>> Begin

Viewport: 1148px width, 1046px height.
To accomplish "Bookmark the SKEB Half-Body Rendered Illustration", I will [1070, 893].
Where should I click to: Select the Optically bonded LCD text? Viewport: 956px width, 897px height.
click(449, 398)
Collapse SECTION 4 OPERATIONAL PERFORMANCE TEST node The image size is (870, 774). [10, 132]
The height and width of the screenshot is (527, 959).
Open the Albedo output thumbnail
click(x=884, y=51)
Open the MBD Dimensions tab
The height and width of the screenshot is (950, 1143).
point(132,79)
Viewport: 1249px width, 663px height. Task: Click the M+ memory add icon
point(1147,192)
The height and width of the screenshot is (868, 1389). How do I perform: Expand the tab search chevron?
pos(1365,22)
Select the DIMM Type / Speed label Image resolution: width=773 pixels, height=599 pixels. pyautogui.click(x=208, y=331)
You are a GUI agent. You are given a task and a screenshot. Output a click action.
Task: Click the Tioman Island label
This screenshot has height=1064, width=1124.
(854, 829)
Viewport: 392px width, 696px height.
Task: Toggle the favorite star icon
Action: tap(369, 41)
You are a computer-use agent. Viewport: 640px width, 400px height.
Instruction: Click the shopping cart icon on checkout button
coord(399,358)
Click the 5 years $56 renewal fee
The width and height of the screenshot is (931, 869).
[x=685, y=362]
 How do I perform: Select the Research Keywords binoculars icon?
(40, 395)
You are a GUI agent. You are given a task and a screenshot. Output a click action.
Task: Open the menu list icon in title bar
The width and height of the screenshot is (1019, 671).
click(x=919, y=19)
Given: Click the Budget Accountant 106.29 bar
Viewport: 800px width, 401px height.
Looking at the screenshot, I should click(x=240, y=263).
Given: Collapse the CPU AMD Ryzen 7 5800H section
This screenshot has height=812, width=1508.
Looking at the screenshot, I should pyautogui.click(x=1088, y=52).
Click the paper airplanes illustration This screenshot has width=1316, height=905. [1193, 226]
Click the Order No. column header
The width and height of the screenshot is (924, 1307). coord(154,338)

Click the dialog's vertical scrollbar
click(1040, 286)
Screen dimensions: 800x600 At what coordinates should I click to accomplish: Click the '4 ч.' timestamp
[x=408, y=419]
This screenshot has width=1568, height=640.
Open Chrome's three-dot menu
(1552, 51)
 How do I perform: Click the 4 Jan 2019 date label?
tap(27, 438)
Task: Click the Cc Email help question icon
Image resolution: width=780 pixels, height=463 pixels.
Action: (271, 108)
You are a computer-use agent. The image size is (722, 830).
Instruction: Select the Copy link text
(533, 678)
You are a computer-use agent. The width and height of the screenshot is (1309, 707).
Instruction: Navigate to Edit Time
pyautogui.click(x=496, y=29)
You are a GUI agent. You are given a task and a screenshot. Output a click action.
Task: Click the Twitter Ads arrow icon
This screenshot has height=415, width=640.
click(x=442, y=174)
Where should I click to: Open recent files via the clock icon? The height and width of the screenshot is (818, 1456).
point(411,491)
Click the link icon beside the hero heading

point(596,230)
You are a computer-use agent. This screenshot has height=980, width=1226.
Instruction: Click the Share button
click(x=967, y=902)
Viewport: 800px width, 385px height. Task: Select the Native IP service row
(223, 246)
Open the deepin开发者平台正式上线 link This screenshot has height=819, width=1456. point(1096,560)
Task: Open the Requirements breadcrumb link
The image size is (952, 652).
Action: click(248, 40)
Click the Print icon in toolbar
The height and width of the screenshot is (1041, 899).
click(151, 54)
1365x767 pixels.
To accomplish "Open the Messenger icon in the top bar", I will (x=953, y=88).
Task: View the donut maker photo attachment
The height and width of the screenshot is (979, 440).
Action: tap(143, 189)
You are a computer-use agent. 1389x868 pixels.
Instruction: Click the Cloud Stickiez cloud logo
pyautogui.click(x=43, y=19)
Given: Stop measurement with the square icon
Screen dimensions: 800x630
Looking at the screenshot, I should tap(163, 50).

>> End

What you will do:
Return every line in the records above that contains the string "Collapse", matching its case exactly.

Response:
Collapse SECTION 4 OPERATIONAL PERFORMANCE TEST node The image size is (870, 774). [10, 132]
Given: Collapse the CPU AMD Ryzen 7 5800H section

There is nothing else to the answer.